(Article changed on October 21, 2012 at 13:53)
(Article changed on October 19, 2012 at 11:50)
For over a decade now, it has taken courage simply to follow events in the public sphere. One after another, the dikes we had built as limits to the harm the most powerful could inflict on ordinary people have been overtopped as if they were merely quaint, decorative borders.
International agreements against wars of aggression; the concept of government by and for the people enabled by true elections; the right to due process under the rule of law; meaningful protection of the environment which sustains us; prosecution of those who misappropriate the public wealth; the right to freely inform the people even if doing so embarrasses the government or reveals malfeasance by its officials; the social contract and its outgrowth, the social safety net--all that and more has gone or been put in serious jeopardy in what seems like an instant. What passes for our government threatens us with bodily harm if we should dare take to the streets to object, by leaking stories of crowd control weapons that permanently maim and massive purchases of ammunition for domestic agencies.
Some of us tried to ignite the spark of protest for months or years without any apparent effect.
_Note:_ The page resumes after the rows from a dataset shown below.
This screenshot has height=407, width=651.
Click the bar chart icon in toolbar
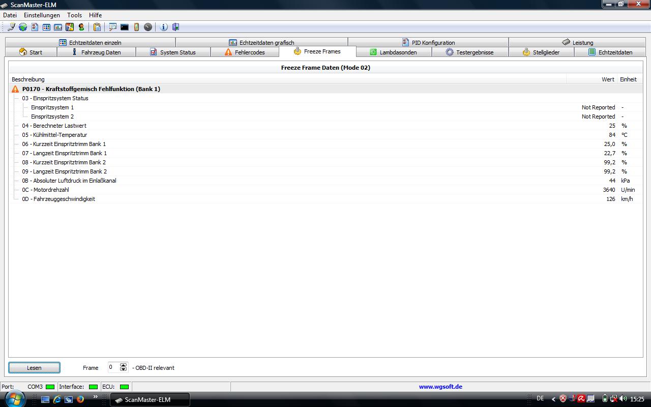tap(58, 27)
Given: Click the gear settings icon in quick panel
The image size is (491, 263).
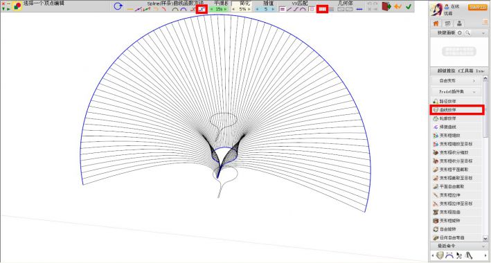Looking at the screenshot, I should point(460,33).
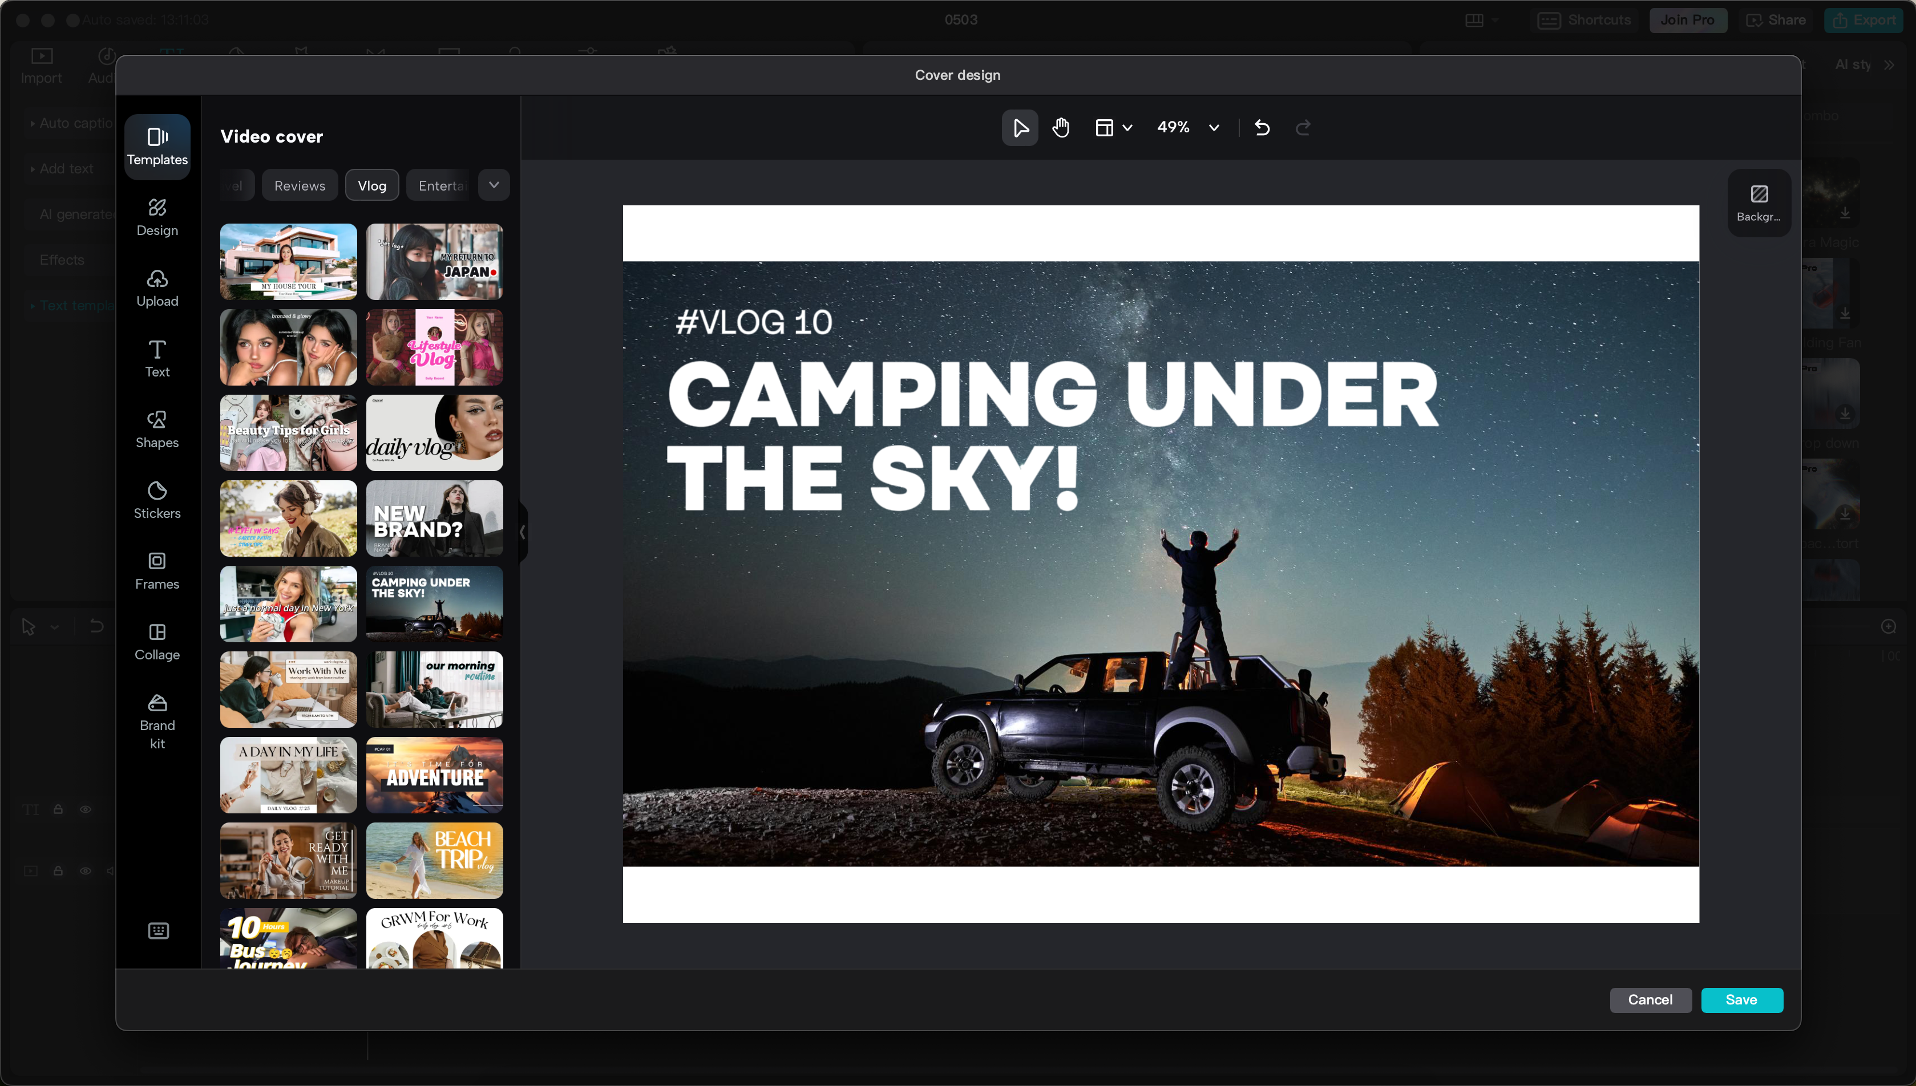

In fact, things got worse. Then came Occupy.
So far, while it has some general goals, the courageous protestors understandably resist being constrained by a program until the movement builds, and a general consensus organically coalesces around some of the many proposed specifics. Many more people will have to join before it can possibly affect thing one. However, there are already two mindsets among the participants about Occupy's general direction. Both want to remove the mega-corporations with their skewed, inhuman single priority from control over the country's people.
Both agree on the first step--disrupt and refuse to cooperate with the activities of government which aid the corporations in doing so much damage to people and the planet. But then they part ways. Some see this first step as also the final one--leaving a tiny federal government, with almost all social organization based around volunteerism and small, local units, similar to the structure of the Occupy movement itself. Many who think this way consider themselves proponents of new-style Anarchism.
Others want a second step--to enact sweeping pro-democracy federal reforms which would provide the structure and safeguards to restore the U.S. federal government to its original purpose, a people's gov't, and a countervailing force to those who would impose tyranny, instead of being the arm of that tyranny it now is. And to quickly parlay those federal improvements into important changes in state charters of incorporation for for-profit companies in order to prevent them from working at complete cross-purposes with the needs of the general populace and a sustainable planet.
The main objection I have to anarchism is that given human nature, it's impossible. We are not ants, i.e. simple creatures capable only of hardwired behavior based on stimuli and not requiring any decision-making. We do have hardwired tendencies, though. One of them is that unlike bears, leopards, and tigers, we are social beings, not content to live or die by whatever we can get or cultivate entirely on our own and without anything produced by anyone else.